A complete tangent, odd that you never hear of this genre of gaming causing real life violence as compared to say Grand Theft Auto or Night Trap….
For all its flaws, Death Crimson OX is surprisingly easy to enjoy and get sucked into.
Addictiveness Rating: Good
9. Appeal Factor
Sadly when I see arcades these days, they are a shell of their former selves. There is no WWE Wrestlefest, no King of Fighters NeoWave or the button mashing beat ’em ups like my Captain American and the Avengers arcade cabinet. What remains are scores of DDR games and strange light gun games like this one fellow staffer Matt Yaeger and I found ripping off Freddy Kruger, Jason, Pinhead and other celebrity movie monsters. This tells you of the power light gun games posses, and how popular they are, even with the casual mainstream gamer.
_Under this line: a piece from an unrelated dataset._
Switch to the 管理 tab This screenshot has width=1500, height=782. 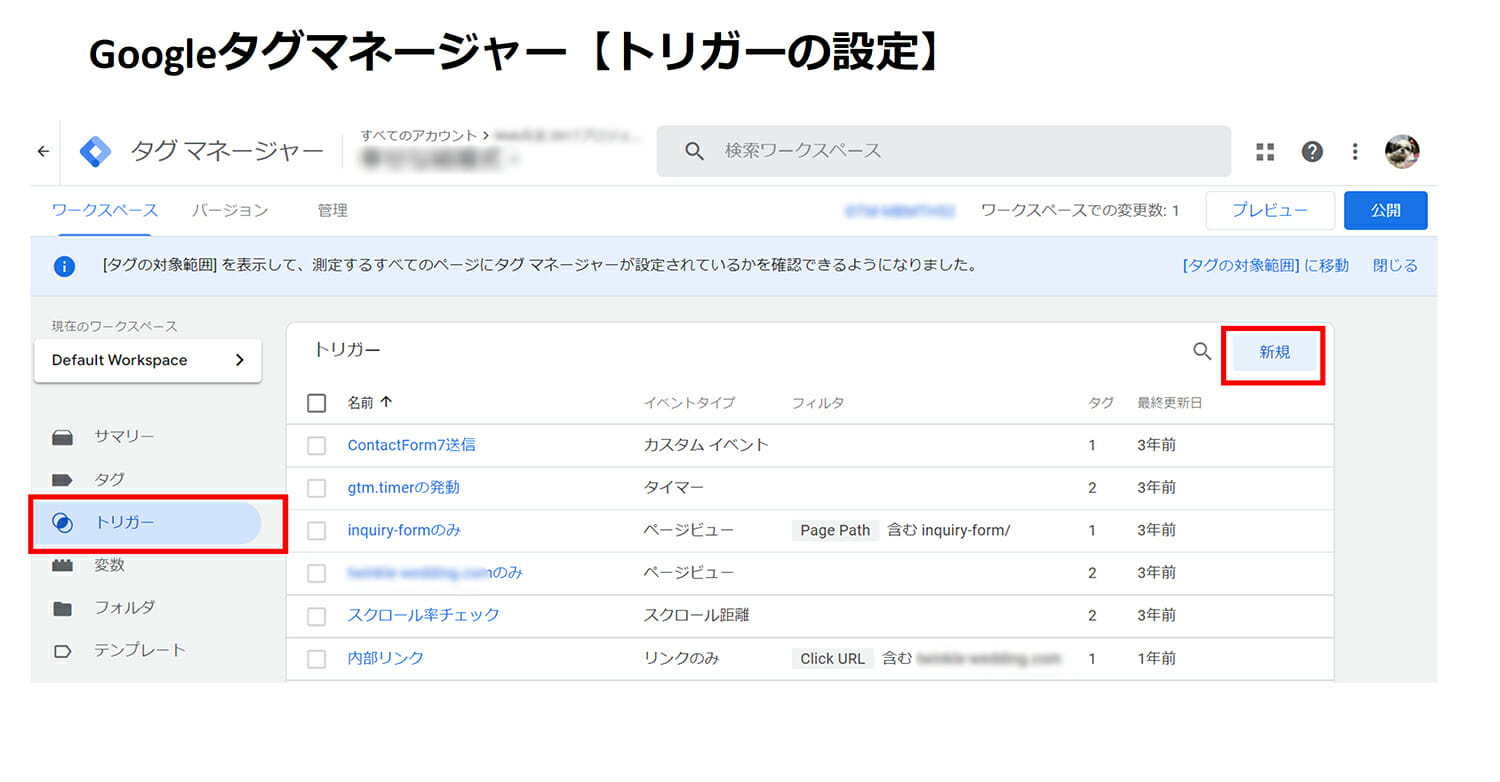click(x=332, y=211)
So why don’t they sell very well? Well, it’s because there is a huge difference between playing one in an arcade and playing one on a console. Even with a light gun in hand, there’s a noticeable difference playing this at home. As well, you can just put a dollar into an arcade cabinet and then walk away whereas at home you have to buy a console, a game, and two light guns to get the full and proper effect. Even worse, the best light gun games, like my personal favorite, CarnEvil, have never come to a console and I’m not going to pay $1500 dollars for a cabinet no one knows how to repair anymore ($300 for my four player Captain America cabinet though, that’s different.)
Due to this disconnect between the arcade and console gaming worlds, light gun games, especially out of print and not especially good ones like Death Crimson OX will forever be relegated to niche games only sought out by true zealots of the genre.
Appeal Factor: Mediocre
Death Crimson OX is a mediocre game put out by a mediocre development team. I haven’t played the original Saturn version, so I can’t tell you if it’s true that this DC version is in fact superior. After playing through this though. I’d have to imagine that the Saturn version must be dreadful indeed.
Don’t get me wrong, like a lot of other forgettable light gun games, Death Crimson OX is fun for what it is. It’s a quick, hour at the most, romp through six stages of enemies while clicking a trigger constantly and cracking jokes with your buds.
The nice thing is that you can pick this up for under five dollars these days, used. I think I paid that much including shipping for this off an Amazon third party seller. Not too shabby.
If you have a Dreamcast and some money to burn, DCOX can kill an hour or two of your time, but it’s really not worth tracking down unless you love this genre.
Miscellaneous Rating: Mediocre
Control and Gameplay: Poor
Appeal Factor: Mediocre
FINAL SCORE: DECENT GAME
Short Attention Span Summary
Death Crimson OX is a nice diversion for an hour or two. Light gun game vets will probably be annoyed by the need to shoot someone in the waist instead of the head or the weird experience point system that punishes you severely for madcap wanton ammo wasting, but casual fans of the genre will probably not even notice these shortcomings. The plot is ludicrous and the graphics weren’t that great even eight years ago, but DCOX is fun, addictive and can be easily customized to your skill level. Even at only a few dollars these days, it’s only worth tracking down if you’re in need of a new Dreamcast game or you utterly adore light gun games. In the end, it’s a mediocre title where the flaws and merits cancel each other out, so don’t expect anything more than a trip down nostalgia lane with your Dreamcast from this one.